(Dataset entries)
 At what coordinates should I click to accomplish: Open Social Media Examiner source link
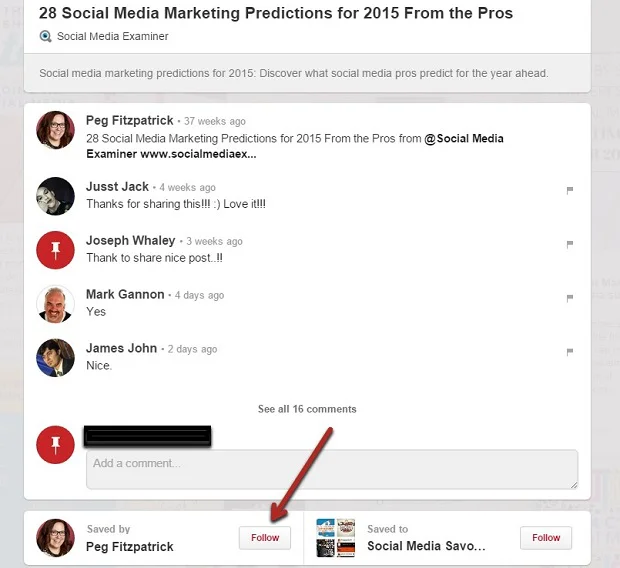pyautogui.click(x=112, y=37)
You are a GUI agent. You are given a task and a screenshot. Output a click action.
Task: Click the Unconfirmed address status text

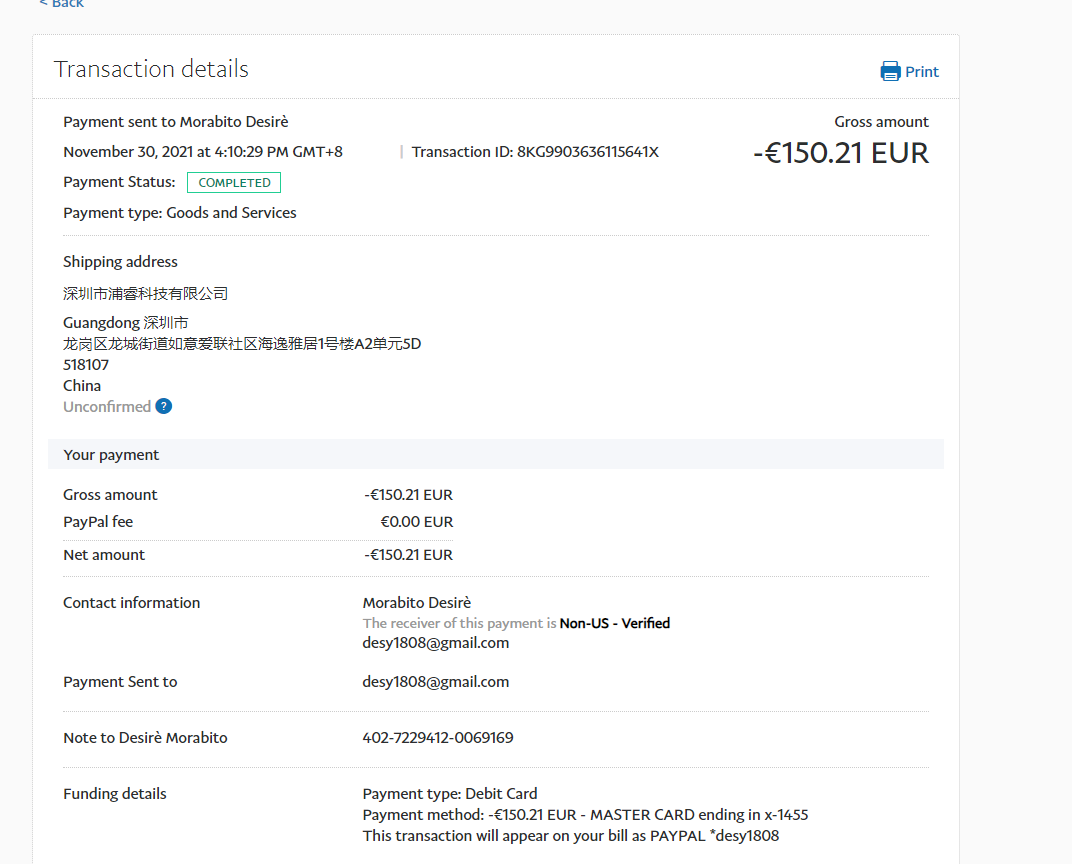click(x=107, y=407)
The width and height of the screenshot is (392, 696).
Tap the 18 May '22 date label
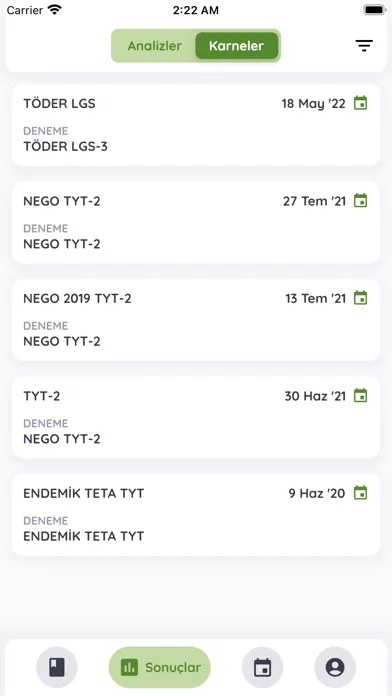313,103
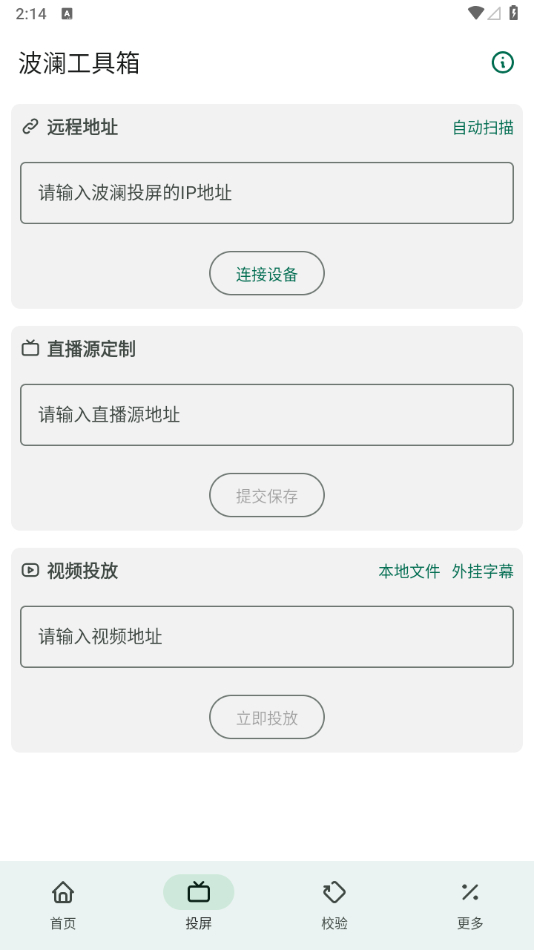Tap the 波澜工具箱 title text
The height and width of the screenshot is (950, 534).
tap(79, 63)
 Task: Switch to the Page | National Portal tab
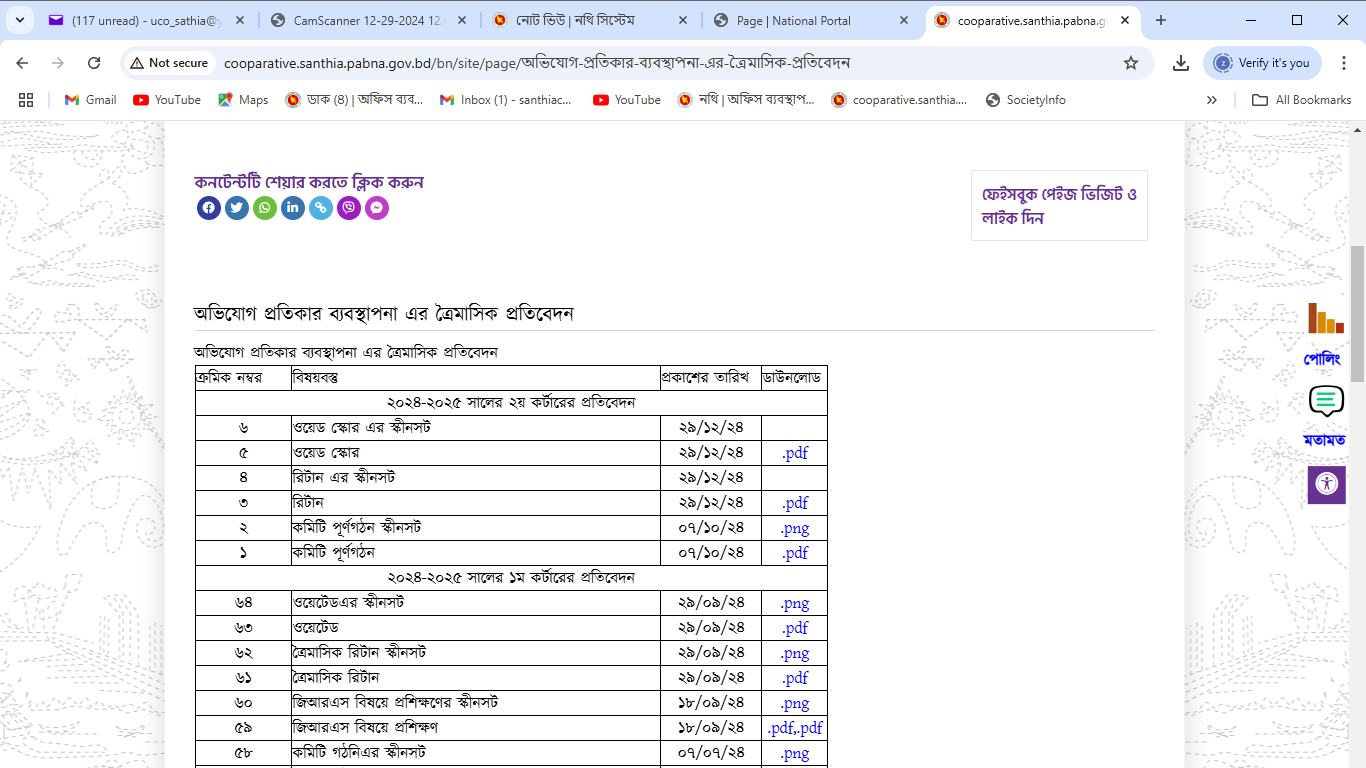[x=808, y=20]
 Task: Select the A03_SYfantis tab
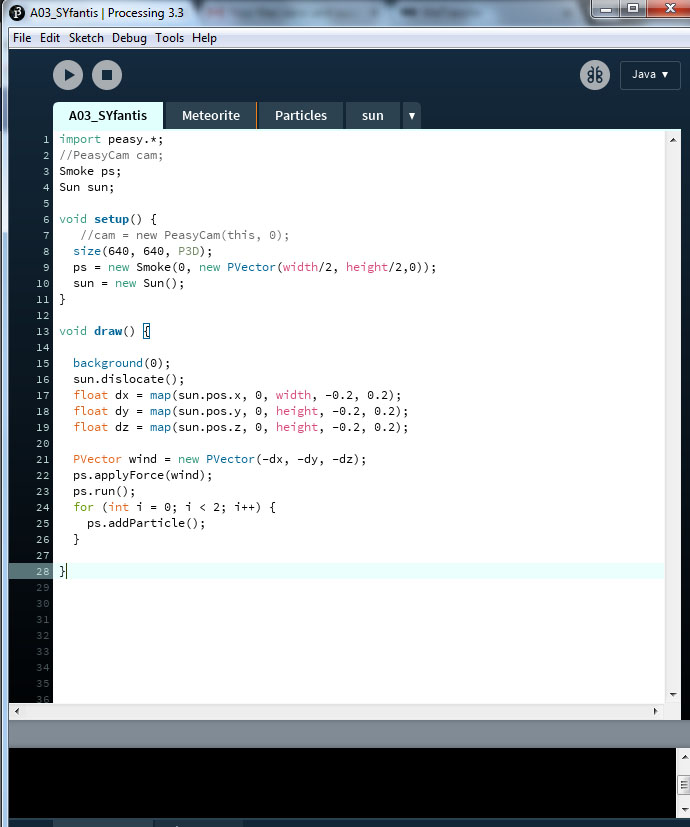tap(108, 116)
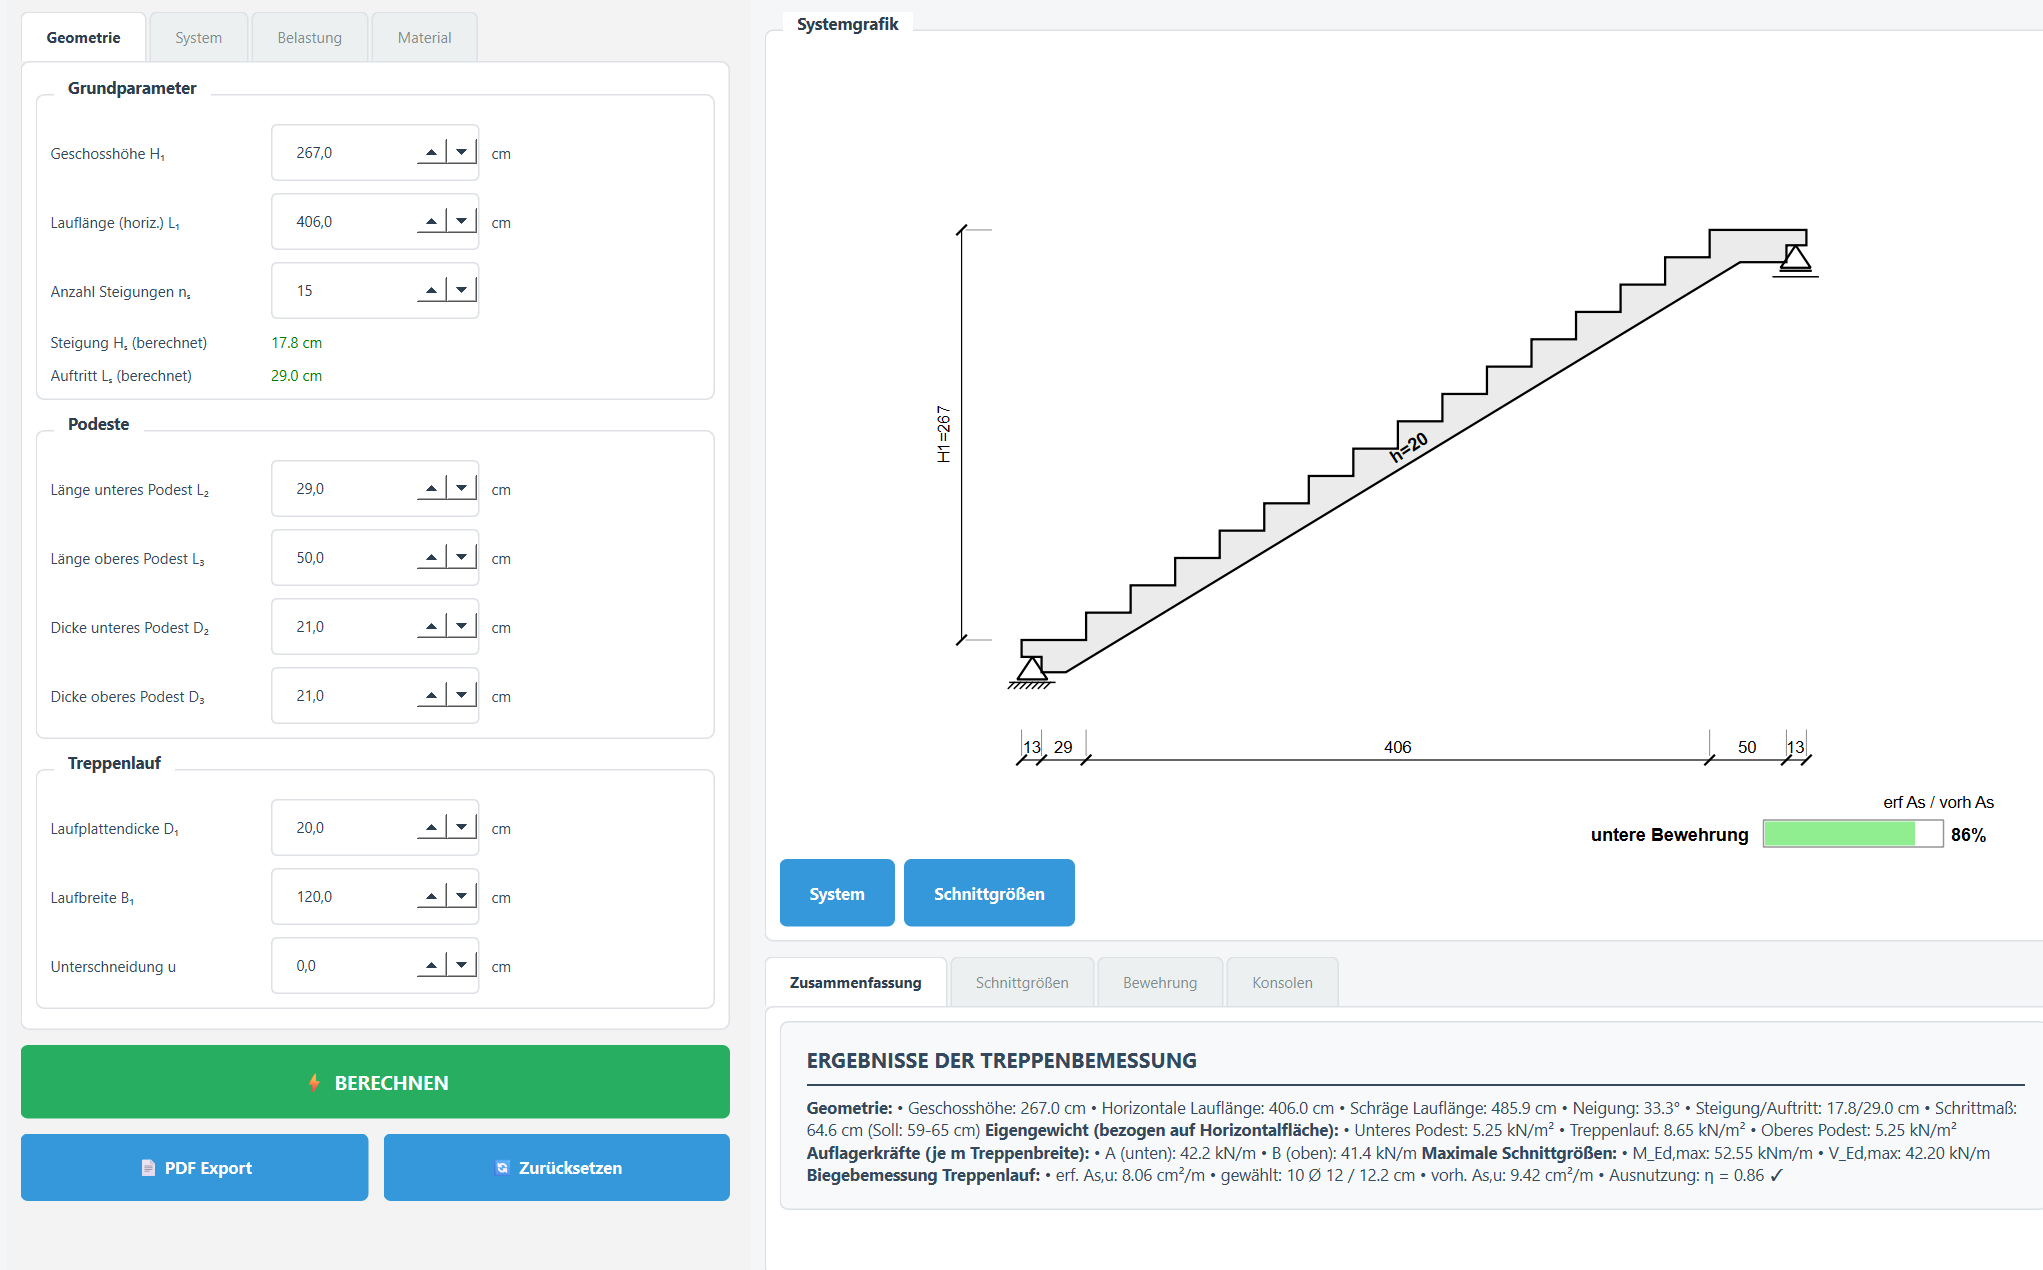Increase Geschosshöhe H1 with up arrow
The width and height of the screenshot is (2043, 1270).
point(431,153)
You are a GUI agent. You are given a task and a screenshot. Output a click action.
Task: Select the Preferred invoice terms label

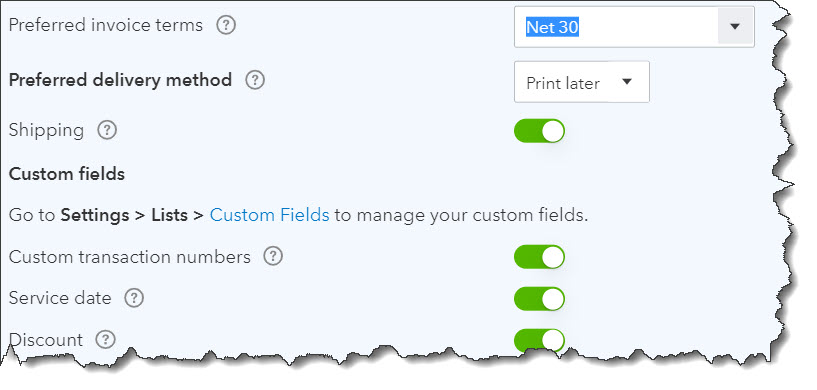(106, 25)
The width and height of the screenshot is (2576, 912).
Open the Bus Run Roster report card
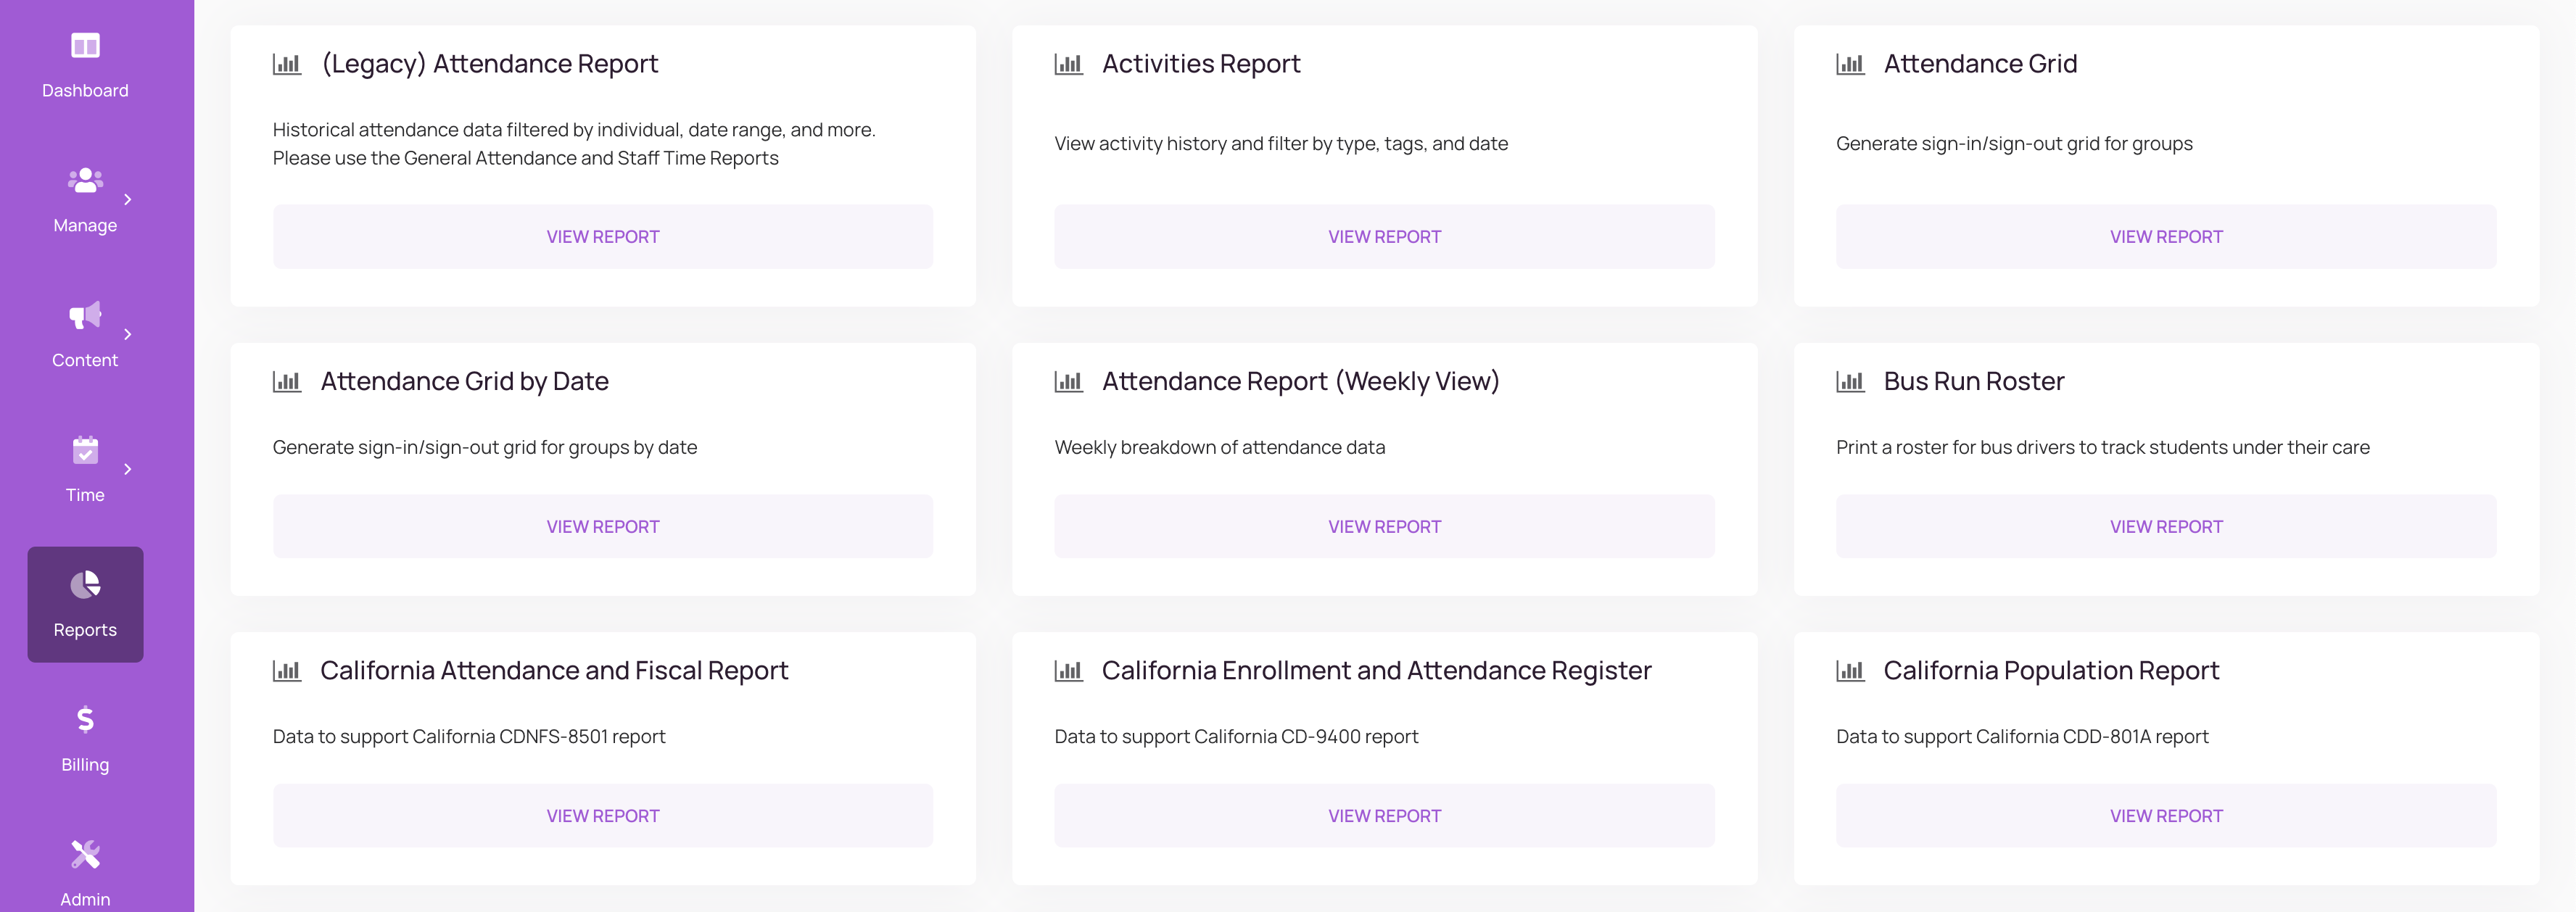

**Assignment:**
Omitting all images, retype each line of the records precisely.

**Your solution:**
 At what coordinates should I click to accomplish: Open Social Media Examiner source link
pyautogui.click(x=112, y=37)
You are a GUI agent. You are given a task and a screenshot. Output a click action.
Task: Click the Unconfirmed address status text

click(x=107, y=407)
The width and height of the screenshot is (392, 696).
Tap the 18 May '22 date label
313,103
Tap the 波澜工具箱 title text
The height and width of the screenshot is (950, 534).
tap(79, 63)
 Task: Switch to the Page | National Portal tab
[x=808, y=20]
 Task: Select the A03_SYfantis tab
tap(108, 116)
Increase Geschosshöhe H1 with up arrow
The width and height of the screenshot is (2043, 1270).
point(431,153)
You are a GUI agent. You are given a task and a screenshot. Output a click action.
Task: Select the Preferred invoice terms label

(106, 25)
The width and height of the screenshot is (2576, 912).
Open the Bus Run Roster report card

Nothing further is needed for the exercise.